Normal RI for liver is 0.5-0.7
If RI >0.7 is non-specific in itself, can be due to postprandial state, advanced age or diffuse distal microvascular disease.
If RI <0.5, due to proximal stenosis or distal vascular shunting.
Commonest cause of shunting is arteriovenous or arterioportal fistulas in severe cirrhosis.
Other causes include trauma (iatrogenic injury from biopsy) or Osler-Weber-Rendu syndrome.

26
Q

Tardus parvus (5)

A

Tardus - slowed systolic upstroke
- Can be measured by accelleration time, the time from end diastole to first systolic peak
- Acceleration time >0.07 seconds correlates with >50% stenosis of renal artery.
Parvus
- Decreased systolic velocity
- Measured by calculating accelleration index, change in velocity from end diastole to first systolic peak
- Acceleration index <3m/s correlates with >50% stenosis of renal artery.

27
Q

Causes of low RI (6)

A

Proximal arterial narrowing
- Atherosclerosis (Coeliac or Hepatic)
- Stenosis at an anastomosis (transplant)
- Median arcuate ligament compression (severe)
Peripheral vascular shunts
- Shunting in cirrhosis
- Post traumatic (liver biopsy)
- Osler-Weber-Rendu

28
Q

Causes of high RI (5)

A

Post prandial
Age
Cirrhosis
Hepatic congestion (acute or chronic)
Transplant rejection

29
Q

Cirrhosis and RI (3)

A

Shints that develop decrease RI
However, the fibrosis that develops increases RI.
As a result, RI is useless to diagnose or assess severity of cirrhosis.

30
Q

Stenosis terminology (2)

A

Upstream: Blood not yet passed through the stenosis
Downstream: Blood that has passed stenosis.

31
Q

Signs of stenosis (5)

A

Direct
- Found at the stenosis itself
- Include elevated peak systolic velocity and spectral broadening (immediately post stenosis)
Indirect
- Tardus parvus (downstream), time to peak <70ms.
- RI downstream will be low (<0.5) because liver is starved for blood.
- RI upstream will be elevated (>0.7) because blood needs to overcome area of stenosis.

32
Q

Hepatic veins - doppler (6)

A

Flow in hepatic veins is complex, alternating forward and backward flow.
Bulk of flow should be antegrade (liver to heart).
Things that alter waveform include:
- Pressure changes in the right heart (transmitted to hepatic veins) e.g.
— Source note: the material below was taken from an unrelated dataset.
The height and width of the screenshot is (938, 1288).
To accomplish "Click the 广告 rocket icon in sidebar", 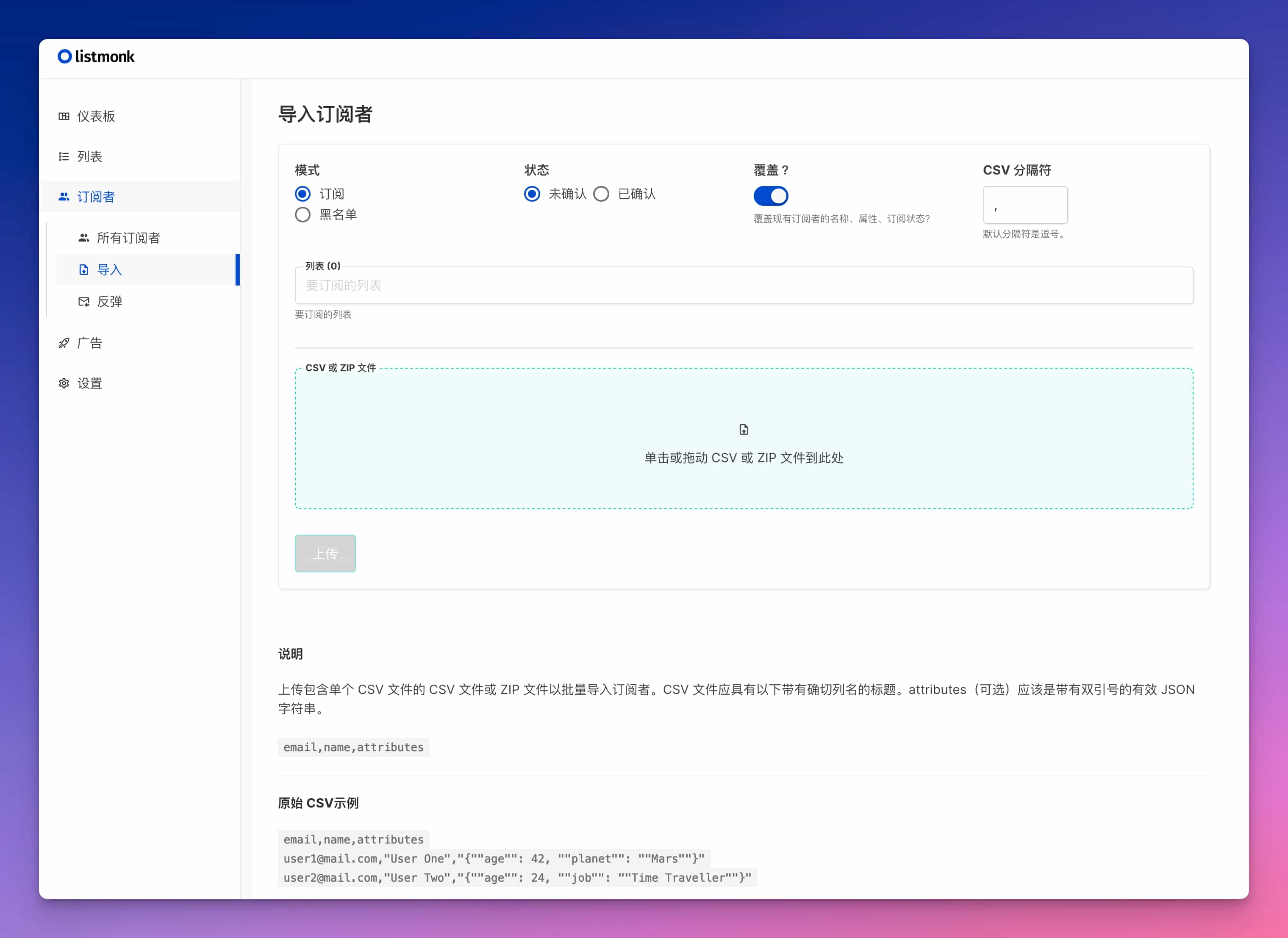I will [64, 342].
CHF, tricuspid regurg
- Compression of veins directly (cirrhosis).
Anything increasing right atrial pressure (atrial contraction) will cause the wave to slope upward.
Anything that decreases right atrial pressure will cause the wave to slope downward.

33
Q

Abnormal hepatic vein waveforms (5)

A

1) More pulsatile
- Tricuspid regurg
- Right sided CHF
2) Less pulsatile
- Cirrhosis
- Hepatic venous outflow obstruction (any cause)
3) Absent
- Budd Chiari

34
Q

Tricuspid regurg vs right sided CHF (2)

A

Tricuspid regurg has deeper D wave than S
Right heart failure has S deeper than D

35
Q

Portal vein doppler (4)

A

Flow should always be antegrade (towards liver).
Some normal cardiac variability from hepatic venous pulsatility transmitted through the hepatic sinusoids.
Velocity in the normal portal vein is between 20-40cm/s.
Waveform should be gentle undulation, always remaining above baseline.

36
Q

Patterns of portal vein doppler (3)

A

Normal (always positive).
Pulsatile (still always positive)
Reversed (always negative)

37
Q

Causes of portal vein pulsatility (3)

A

Right CHF
Tricuspid regurg
Cirrhosis with vascular AP shunting

38
Q

Causes of portal vein reversed flow

A

Portal HTN (any cause)

39
Q

Causes of absent flow in portal vein (2)

A

Can be considered a 4th pattern.
Seen in thrombosis, tumour invasion and stagnant flow from terrible portal HTN

40
Q

Slow flow in portal vein - causes (5)

A

Velocity <15 cm/s.
Portal HTN is commonest.
Others include
Pre-hepatic - portal vein thrombosis
Intrahepatic - cirrhosis (any cause)
Post hepatic - Right CHF, tricuspid regurg, Budd-chiari

41
Q

Doppler trivia

A

Angle should be less than 60 degrees.